He was the son of a farm labourer and although he had some schooling; going on to night school he was too poor to consider higher education and the professional world was closed to him. At night school he befriended the son of an excise man and the two of them spent their days roaming the countryside, living like hermits fishing and reading. This is from an early autobiographical poem:

And talked about the few books we bought
Though low in price you know their value well
And I thought nothing could their worth excel
And then we talked of what we wished to buy
And knowledge always kept our pockets dry

Clare could not stand the bondage of an apprenticeship and so he became an itinerant farm labourer, reading and writing furiously in his spare time. He found a bookseller willing to publish a few poems by subscription and resulting from this he found a publisher willing to print his first volume of poetry.
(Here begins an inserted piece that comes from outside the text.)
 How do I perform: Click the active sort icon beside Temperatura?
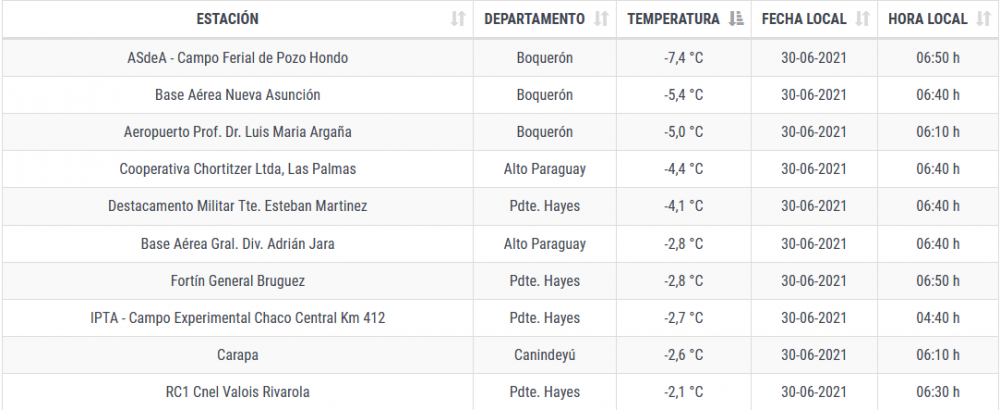click(x=736, y=19)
In 1820 his Poems descriptive of rural life and scenery was published. It got favourable reviews and went to four editions. An example of his early poems:

Song #2

One gloomy eve I roamed about
Neath Oxey's hazel bowers,
While timid hares were darting out,
To crop the dewy flowers;
And soothing was the scene to me,
Right pleased was my soul,
My breast was calm as summer's sea
When waves forget to roll.

But short was even's placid smile,
My startled soul to charm,
When Nelly lightly skipt the stile,
With milk-pail on her arm:
One careless look on me she flung,
As bright as parting day;
And like a hawk from covert sprung,
It pounced my peace away.

Clare saw no money from his book and relied on grants and stipends from patrons to survive. He became a local celebrity and spent time in London in literary circles. His The Village Minstrel was published the following year but only sold moderately well. He felt cheated by his publisher and when he asked for a loan of £200 to buy some property he was told "A man should be ambitious, but remain in the state in which God had placed him" He returned to farm work, became ill and took to drinking trading on his celebrity status when possible. He was forced to seek poor relief to feed his wife and six children. In 1827 The Shepherds Calender was published, but there were few reviews and Clare became the forgotten poet. His mental health deteriorated and he started having hallucinations. He spent some time in a hostel paid for by his patron but he discharged himself and walked over 100 miles to his home. His mental health deteriorated further and a local doctor declared him insane and he was forcibly removed to the Northamptonshire asylum. here he was treated kindly and allowed to go out and was able to continue writing. He wrote poetry until he was too ill to do so.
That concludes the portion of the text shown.